The global economy is in a volatile condition at present with not only debt problems in Greece but also the concern that Italy will now default on its loans. For the New Zealand economy the primary sector is of significant importance as it makes up 56% of our global exports – see pie chart below.
Most textbooks will stress the importance of demand for exports as part of Aggregate Demand – AD=C+I+G+(X-M) in order to acquire foreign currency and an inflow of money. Although the demand for, and price of, NZ exports depends on how the recent crisis affects the Asian countries, there is the simple fact that supply will also impact on producers. Doug Steel from the BNZ “Rural Wrap” made the comment that the amount we have to sell is just as important.

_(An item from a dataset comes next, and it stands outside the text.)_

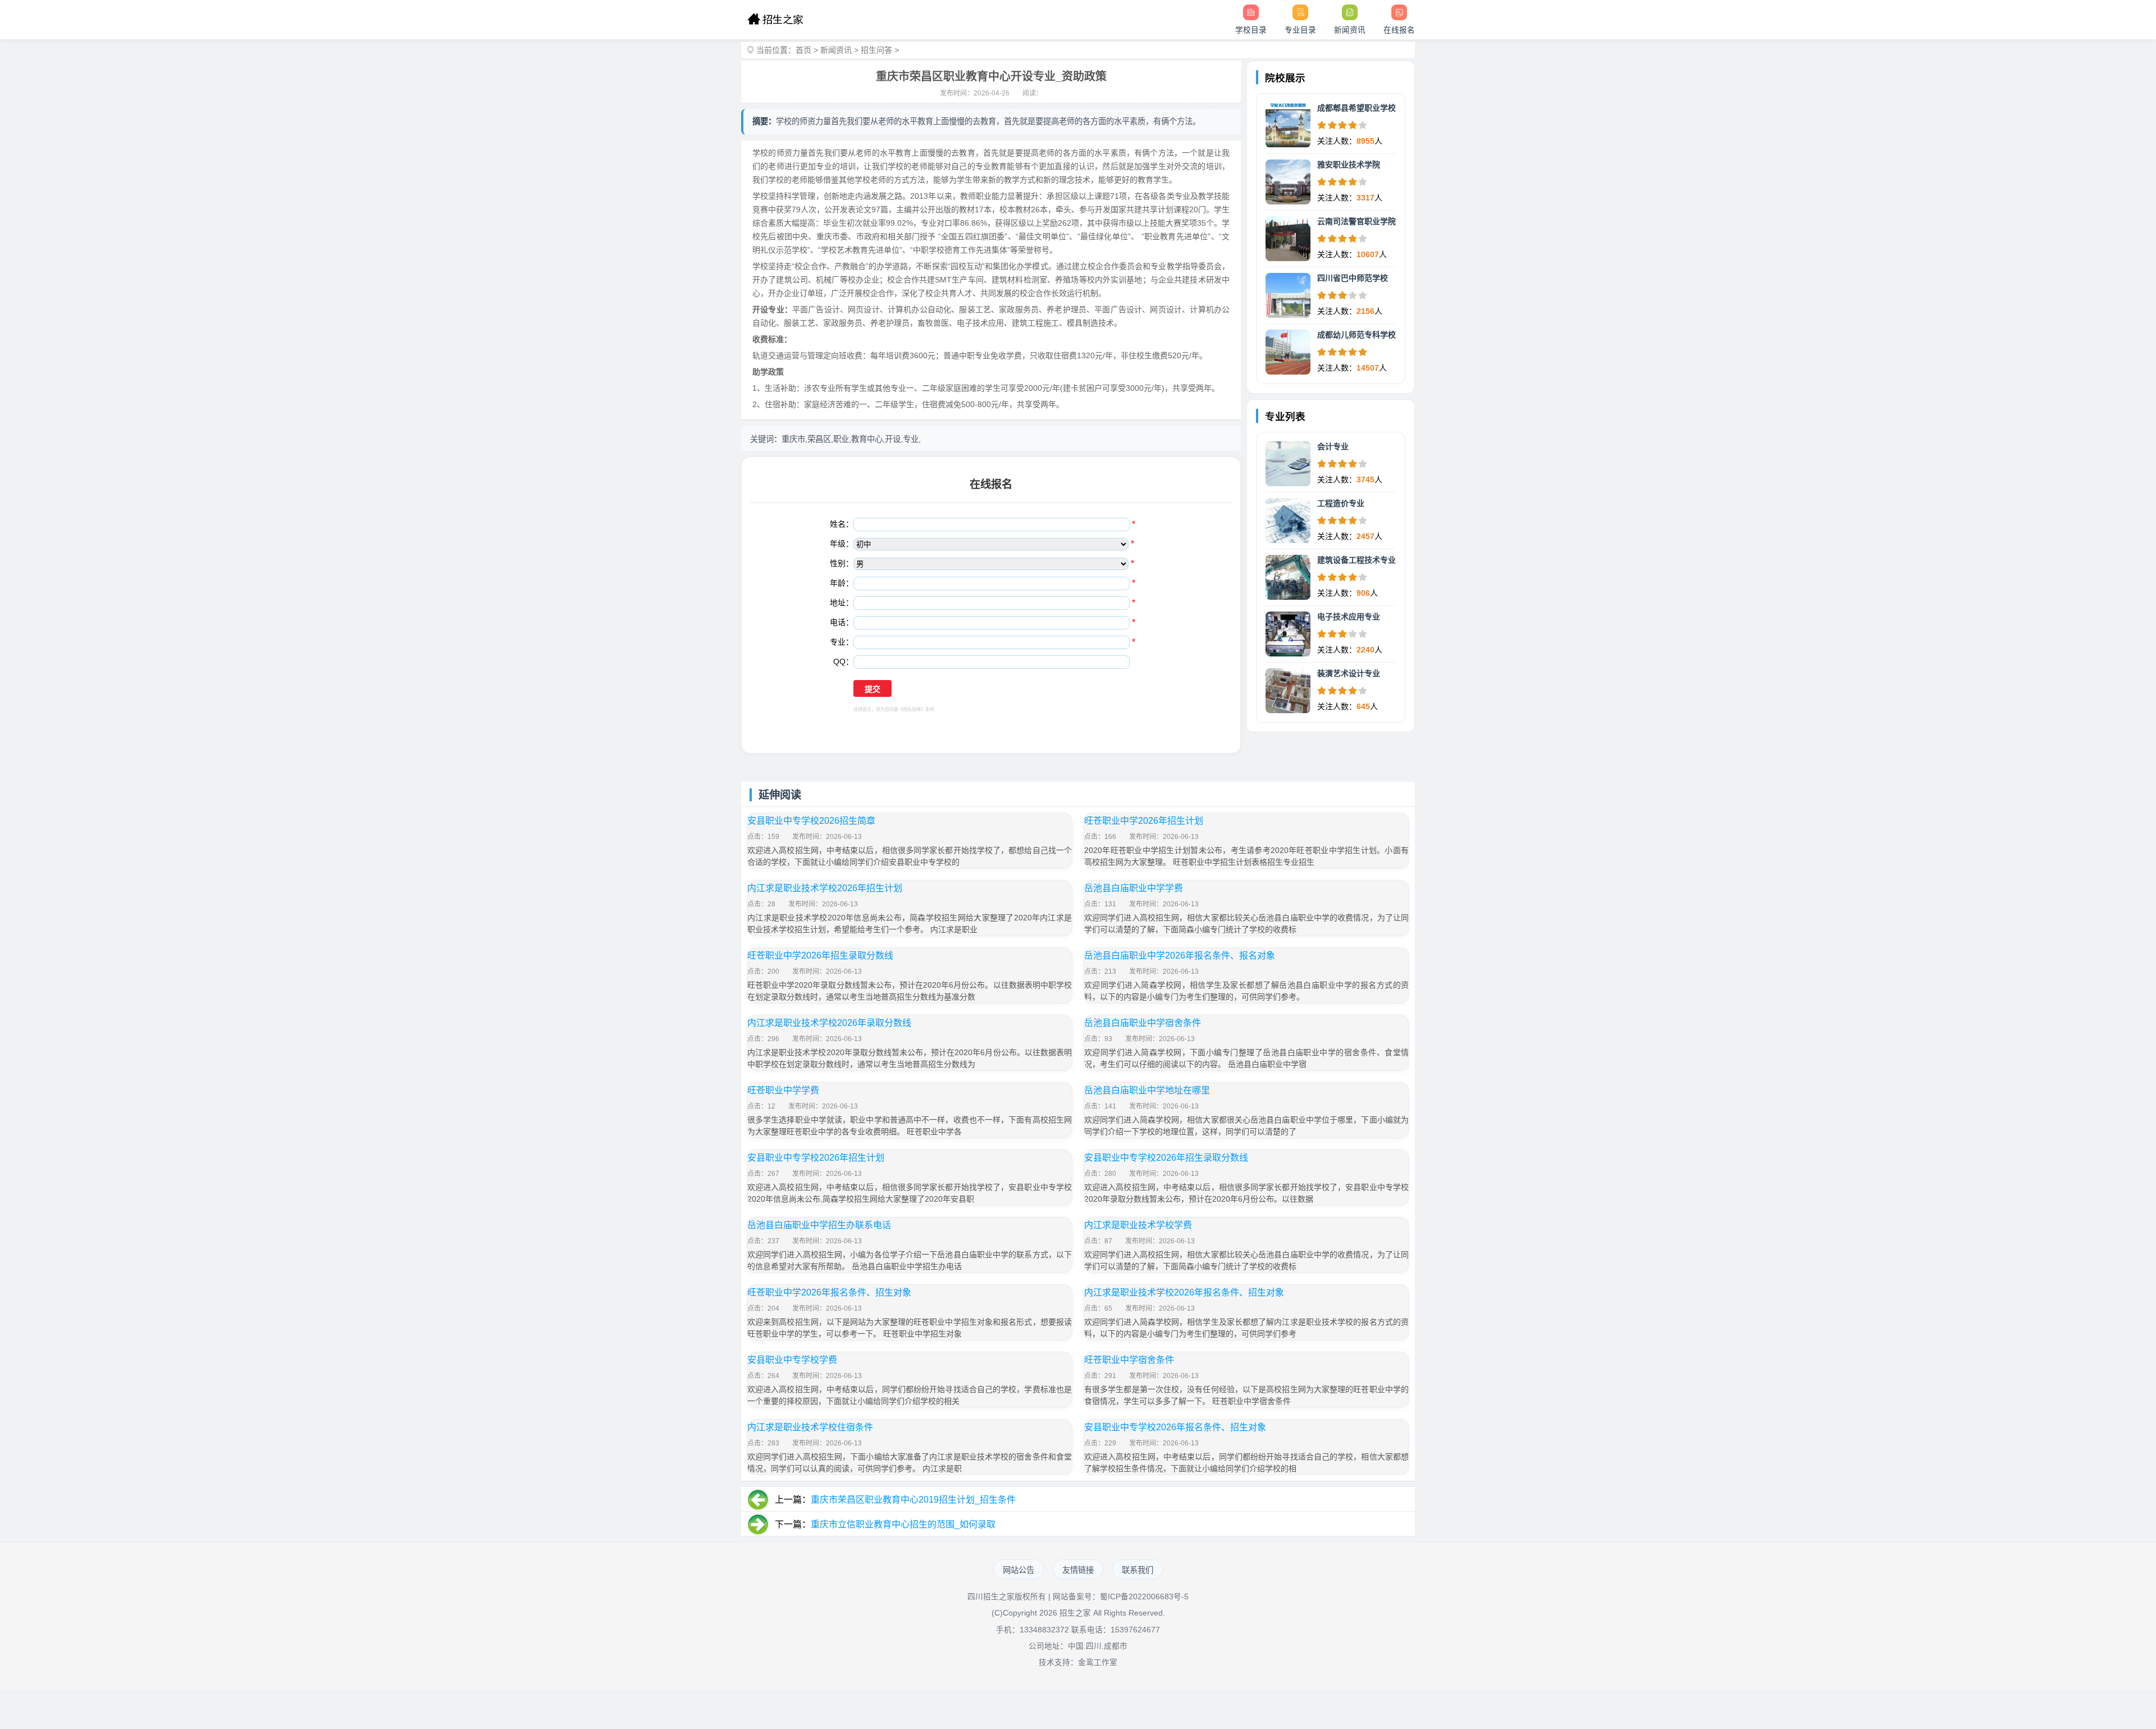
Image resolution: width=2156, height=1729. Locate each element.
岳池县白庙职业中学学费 (1133, 888)
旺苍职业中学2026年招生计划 (1143, 820)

Anticipated lower horticulture production is largely driven by an expected sharp drop in kiwifruit as a result of the Psa disease. There is also downward pressure on production given last year’s very high yields, on average, across kiwifruit, apples and grapes.For example, a return to average grape yields following last season’s bumper crop would see grape tonnage
pullback around 12%. But it is the outlook for kiwifruit that is most concerning.‘There is no greater issue for the NZ kiwifruit industry today than the risk of Psa-V.’ This is as true today as it was when it was printed in Zespri’s July 2011 Psa Status. Update or indeed since the disease was first discovered in NZ a year ago. The outlook for kiwifruit production is negative, as the disease continues to destroy vines. To us, the severity of the situation cannot be overstated. Meanwhile, the intense search for solutions continues.